→ Task to complete: Count how many lines in the items below contain the word "computer", and reply with only that number.

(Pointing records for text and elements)

....

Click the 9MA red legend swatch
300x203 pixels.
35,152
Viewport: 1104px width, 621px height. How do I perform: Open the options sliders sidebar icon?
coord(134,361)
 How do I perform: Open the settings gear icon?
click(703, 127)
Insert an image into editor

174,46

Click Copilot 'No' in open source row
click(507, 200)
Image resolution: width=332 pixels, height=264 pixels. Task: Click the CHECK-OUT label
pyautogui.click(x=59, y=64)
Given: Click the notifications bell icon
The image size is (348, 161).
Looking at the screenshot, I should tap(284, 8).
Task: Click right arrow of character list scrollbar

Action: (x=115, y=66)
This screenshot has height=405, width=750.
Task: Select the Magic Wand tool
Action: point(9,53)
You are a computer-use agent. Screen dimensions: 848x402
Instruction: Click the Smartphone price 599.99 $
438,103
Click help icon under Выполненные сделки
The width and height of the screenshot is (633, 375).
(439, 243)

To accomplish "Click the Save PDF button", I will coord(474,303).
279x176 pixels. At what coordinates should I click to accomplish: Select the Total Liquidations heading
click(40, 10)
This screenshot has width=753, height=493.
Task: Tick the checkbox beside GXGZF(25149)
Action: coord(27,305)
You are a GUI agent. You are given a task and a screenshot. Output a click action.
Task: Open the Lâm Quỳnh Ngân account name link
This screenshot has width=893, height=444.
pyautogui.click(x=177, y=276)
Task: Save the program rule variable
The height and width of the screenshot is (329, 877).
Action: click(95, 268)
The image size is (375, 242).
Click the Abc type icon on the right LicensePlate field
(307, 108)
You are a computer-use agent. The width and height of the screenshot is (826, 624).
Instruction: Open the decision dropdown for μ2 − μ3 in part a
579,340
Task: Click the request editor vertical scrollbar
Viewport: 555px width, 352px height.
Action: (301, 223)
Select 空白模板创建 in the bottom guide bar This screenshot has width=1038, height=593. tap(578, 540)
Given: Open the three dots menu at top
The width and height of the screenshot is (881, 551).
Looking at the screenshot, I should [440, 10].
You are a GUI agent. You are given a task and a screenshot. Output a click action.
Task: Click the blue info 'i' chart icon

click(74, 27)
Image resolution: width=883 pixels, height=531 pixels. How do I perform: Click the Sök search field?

....

→ Finished answer: 2